Among suppliers and resellers, equipment breaks down all the time, and this generates exorbitant maintenance costs and even terminations of millionaire contracts. Most of the time, these failures happen as a result of time , where the probability of their occurrence will differ between the stages of the life cycle, whether its a piece of machinery and equipment or an operation. The curve that demonstrates this probability of failure over time is known as the bathtub curve (or failure rate curve).

Usually, an equipment has, at the beginning of its useful life, a high failure rate, due to manufacturing problems, improper installation, defective components, incorrect assembly. Over time, these faults are corrected, and the equipment enters a level of stability. Breaks, when they occur, are random. After a certain period, according to the conditions of use and aggressiveness of the environment in which the equipment is located, the failure rates begin to increase, due to the wear and tear of the components.

How does the graph work?

The identification of the failure rate curve of a component or an asset, helps to control the maintenance schedule, especially controlling the health of the equipment, warranty time and reliability in the choices of necessary measurements for the increase in the availability of the systems under management.

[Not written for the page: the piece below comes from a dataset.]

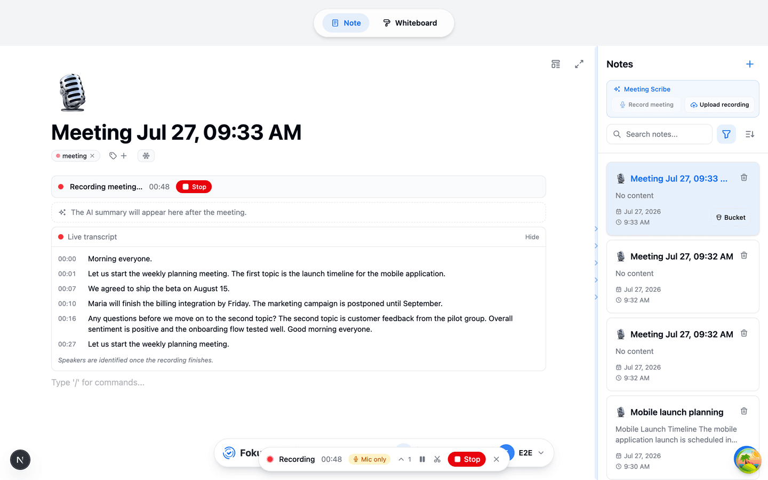Click the Upload recording button
This screenshot has width=768, height=480.
tap(719, 105)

Analyzing the bathtub curve, we can identify 3 distinct points: Rate of failure decreasing for infant mortality; constant failure rate for service life; and increasing failure rate without limit on wear.

  • Infant mortality: During this phase, failures occur due to some manufacturing problems, installation defects, design errors, incorrect assembly and inadequate components. We have a high failure rate at the beginning of the equipment’s operation.
  • Useful life: Over time, these faults are corrected and the assets enter a level of stability, with a stable error rate and, when they occur, the faults are random. In this period, the number of failures is less than in the infant mortality stage.
  • Wear period: According to the conditions of use and deterioration of the environment in which it is found, the equipment starts to show a considerable increase in the proportion of errors. This happens due to the wear of the components.

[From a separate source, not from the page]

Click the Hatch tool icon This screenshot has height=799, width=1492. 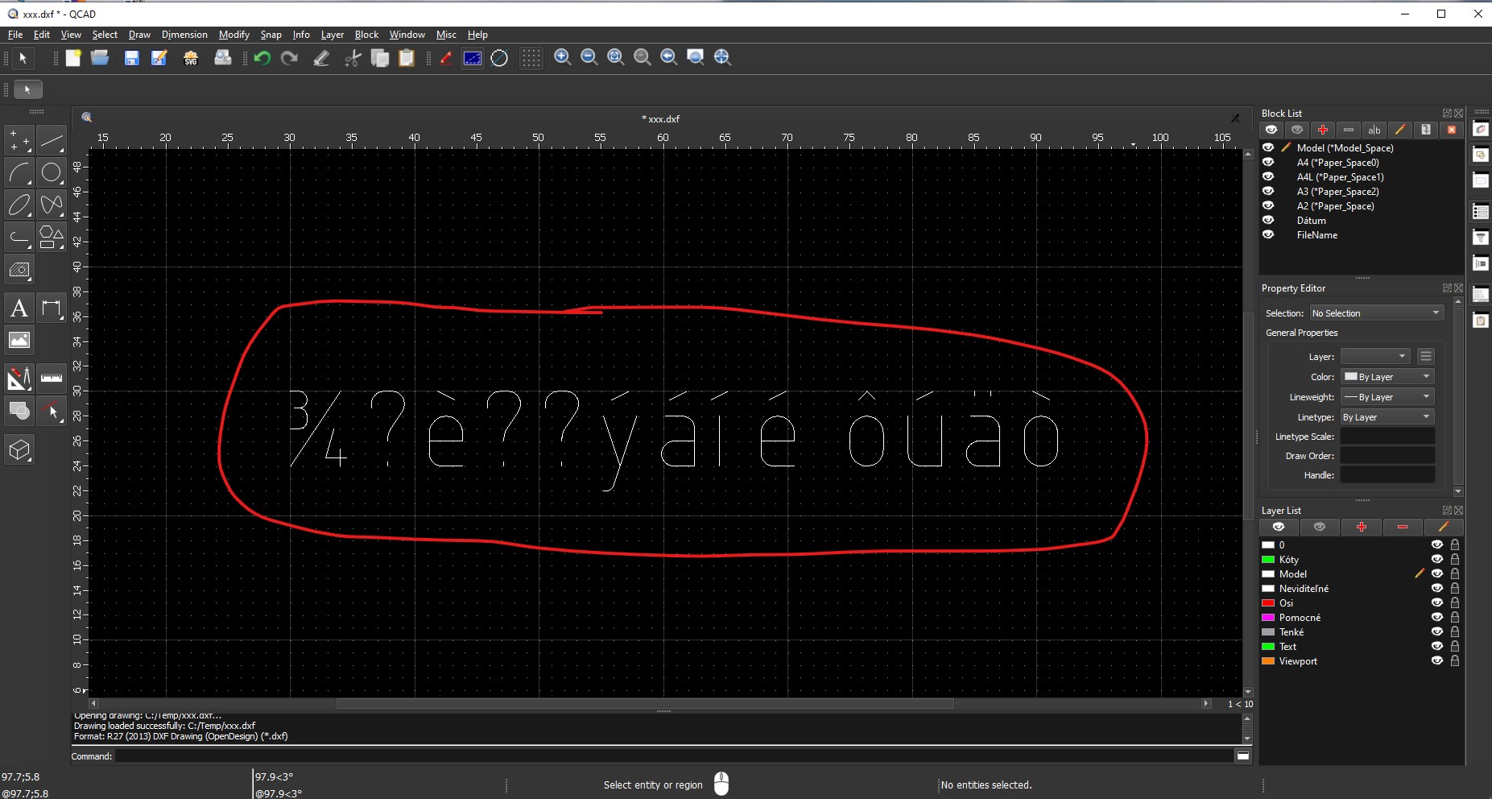click(19, 271)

We can draw several reflections on this, for example, the fact that the equipment has a phase of infant mortality clarifies something that at first glance could seem paradoxical: Preventive maintenance can increase the rate of equipment failures.

When equipment is still in adulthood, an intervention carried out at a time of smooth functioning, even if it prolongs the life of the equipment, exposes the asset to a peak of higher failure rates, due to infant mortality.

Therefore, estimating the most suitable time to perform preventive maintenance is difficult, unless the condition of the equipment is monitored. However, this already characterizes predictive maintenance, and no longer preventive maintenance.

3 methods to reduce failure during the infant mortality period

Three methods are suggested to reduce failures during the infant mortality period:

1. Debugging

Due to the high failure rate in the initial period, debugging tests are widely accepted as an approach to detect failures before leaving the factory until the product population reaches a low failure rate. Defective equipment is discarded or minimally repaired, if possible. Ideal for suppliers to obtain concise feedback on their equipment before it reaches customers with an anomaly or problem.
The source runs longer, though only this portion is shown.